What is needed:
Copy out the data that follows exactly, leaving out no line.

---------- Data ----------

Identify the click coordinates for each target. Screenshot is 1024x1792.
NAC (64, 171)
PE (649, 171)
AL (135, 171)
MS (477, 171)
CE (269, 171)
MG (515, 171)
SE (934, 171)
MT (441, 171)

----------

Solution to the exercise:
Identify the click coordinates for each target. Screenshot is 1024x1792.
NAC (64, 171)
PE (649, 171)
AL (135, 171)
MS (477, 171)
CE (269, 171)
MG (515, 171)
SE (934, 171)
MT (441, 171)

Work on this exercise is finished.